Experience and thoughts on community moderation on Bluesky

July 22, 2024 · 13 min read

I've been running a community moderation pipeline for the Ukrainian community for over a year now. Watching some of the discourse around the topic on the English-speaking side was, ugh, painful. And, apparently, now is the time to gather things I said here and there into something more coherent.

Technical aspects

When we started out, labels weren't a thing yet. In-app reporting didn't let you select where to direct the report. Block lists weren't a thing either - you could only mute a list.

So we used the tools available as much as we could. Our primary output was (and still is) a bunch of mute lists, that people can pick and choose. Reporting was done by tagging a special account with a screenshot. Firehose listener would pick it up and create a new thread in a Discord forum channel.

Before an option to use mute list for blocking was implemented, I made a small AppEngine-hosted service to do just that - block and unblock accounts based on selected mute lists.

The other side

Adding/removing entries to a mute list is a very small part of the job. A lot more code works on all the steps that lead to a decision on what to do about a given account.

I was lazy (and still am, BTW), so the very first approach to managing the lists, believe it or not, was to have a page in Obsidian for each account, and keep it all in a git repo. That didn't work. The friction was too high, nobody but me wanted to even touch it.

One team member suggested "fuck it, let's just use JIRA" - which was the call in the right direction. But I had an idea about a slightly more lightweight system and we gave it a try: forum channels in Discord¹.

And that worked surprisingly well. We already had a Discord server where we exchanged invite codes, so relevant people were already there. We'd keep a thread for each account - adding notes was as easy as posting a message, adding screenshots by simply pasting them in a thread. I've added a few functions to the bot: people could add a snapshot of someone's profile info with a single command.

Tags were used to both keep track of the progress, and for designating which lists an account should be added to.
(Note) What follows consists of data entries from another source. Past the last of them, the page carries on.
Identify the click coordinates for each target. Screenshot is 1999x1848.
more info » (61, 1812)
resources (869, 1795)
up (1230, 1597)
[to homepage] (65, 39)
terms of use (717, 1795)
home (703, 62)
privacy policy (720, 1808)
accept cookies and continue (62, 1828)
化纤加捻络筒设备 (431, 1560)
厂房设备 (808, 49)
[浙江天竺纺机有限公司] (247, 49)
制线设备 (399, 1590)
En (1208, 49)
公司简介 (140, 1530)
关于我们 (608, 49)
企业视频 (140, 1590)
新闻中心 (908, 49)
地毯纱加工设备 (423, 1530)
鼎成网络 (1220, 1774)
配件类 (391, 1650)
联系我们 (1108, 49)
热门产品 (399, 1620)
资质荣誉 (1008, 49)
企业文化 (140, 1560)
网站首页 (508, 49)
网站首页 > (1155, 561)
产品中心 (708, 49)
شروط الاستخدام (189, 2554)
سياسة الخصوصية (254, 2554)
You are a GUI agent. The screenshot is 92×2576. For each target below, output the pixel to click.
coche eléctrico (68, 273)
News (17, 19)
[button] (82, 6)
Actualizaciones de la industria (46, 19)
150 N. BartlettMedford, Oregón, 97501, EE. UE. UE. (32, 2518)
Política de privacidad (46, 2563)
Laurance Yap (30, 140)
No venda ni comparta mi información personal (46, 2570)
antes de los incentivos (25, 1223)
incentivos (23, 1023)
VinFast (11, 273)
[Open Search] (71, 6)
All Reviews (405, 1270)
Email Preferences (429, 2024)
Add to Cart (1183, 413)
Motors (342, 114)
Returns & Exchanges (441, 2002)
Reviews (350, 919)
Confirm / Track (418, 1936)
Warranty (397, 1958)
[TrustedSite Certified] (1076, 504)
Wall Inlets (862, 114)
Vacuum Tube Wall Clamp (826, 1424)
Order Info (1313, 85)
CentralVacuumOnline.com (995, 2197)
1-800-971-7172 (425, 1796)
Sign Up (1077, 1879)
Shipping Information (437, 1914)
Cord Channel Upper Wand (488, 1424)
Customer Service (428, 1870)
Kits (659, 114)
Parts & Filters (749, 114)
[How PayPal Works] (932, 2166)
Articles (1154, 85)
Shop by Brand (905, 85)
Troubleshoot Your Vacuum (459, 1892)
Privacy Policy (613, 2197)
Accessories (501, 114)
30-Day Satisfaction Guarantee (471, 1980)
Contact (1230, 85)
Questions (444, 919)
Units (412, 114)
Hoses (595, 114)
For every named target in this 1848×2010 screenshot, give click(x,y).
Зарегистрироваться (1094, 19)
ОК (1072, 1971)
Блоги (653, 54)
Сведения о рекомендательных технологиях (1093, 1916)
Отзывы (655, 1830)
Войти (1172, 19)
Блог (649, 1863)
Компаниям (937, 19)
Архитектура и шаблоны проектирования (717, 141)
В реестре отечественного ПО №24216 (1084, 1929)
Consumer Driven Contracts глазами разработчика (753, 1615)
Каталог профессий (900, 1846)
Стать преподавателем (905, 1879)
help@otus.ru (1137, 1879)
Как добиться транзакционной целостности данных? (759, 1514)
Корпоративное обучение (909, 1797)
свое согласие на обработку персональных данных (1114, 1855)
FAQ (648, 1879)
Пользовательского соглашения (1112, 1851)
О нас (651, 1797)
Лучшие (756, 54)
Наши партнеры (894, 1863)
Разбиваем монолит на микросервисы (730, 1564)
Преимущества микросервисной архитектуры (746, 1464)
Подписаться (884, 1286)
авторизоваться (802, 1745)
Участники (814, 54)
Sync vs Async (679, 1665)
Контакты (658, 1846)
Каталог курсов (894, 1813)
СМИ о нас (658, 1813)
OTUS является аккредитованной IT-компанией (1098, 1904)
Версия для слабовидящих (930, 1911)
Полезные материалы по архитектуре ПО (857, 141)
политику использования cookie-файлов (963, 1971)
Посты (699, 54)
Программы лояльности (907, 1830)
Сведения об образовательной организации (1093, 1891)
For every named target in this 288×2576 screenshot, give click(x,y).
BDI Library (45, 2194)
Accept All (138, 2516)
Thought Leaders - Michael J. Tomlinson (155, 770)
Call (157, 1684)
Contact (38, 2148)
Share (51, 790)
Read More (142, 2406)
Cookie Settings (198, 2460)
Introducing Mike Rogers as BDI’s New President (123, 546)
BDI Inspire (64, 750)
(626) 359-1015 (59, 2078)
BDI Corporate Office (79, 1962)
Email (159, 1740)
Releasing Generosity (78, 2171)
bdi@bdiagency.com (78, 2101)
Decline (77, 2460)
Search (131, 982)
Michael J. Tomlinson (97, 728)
Managing them by hand was confusing though, so I added buttons and dropdowns to the first message in each thread - now you could take some action by simply pressing a button with a corresponding label on it. And it worked almost the same on mobile devices! Basically I was making a perfect trap for my ADHD brain: I'd start working on a ticket, if some manual action in that process was automatable - I would go update the code, get back to a ticket, close it, pick up the next one...

And that wasn't limited to just interactions with a single ticket. Later on I would also add prioritization: you press a button and the bot assigns you a random ticket, weighted by the number of recent posts (since doing something about inactive accounts is less important than about active ones).

All in all, I've built a makeshift ticket handling system out of sticks and stones. Thanks to using Discord as a UI, I could focus almost entirely on the business logic. Was it the best ticket handling system in the world? LOL, nope. Did it work well for us? Absolutely. Even better, thanks to Discord not allowing to embed any dynamic external content, it shaped the habit throughout all our workflows to make a self-contained snapshot of any content of interest: commands you give to the bot would create a message with nicely formatted embeds, representing a post or a profile, with a timestamp attached.

Unfortunately, all of it stopped working one day, when Discord disabled both the bot account and my main personal account, mentioning spam as a reason in the email. (Yes, the bot was posting stuff directly from firehose. It was heavily filtered down, so normally the traffic was quite low, but still.)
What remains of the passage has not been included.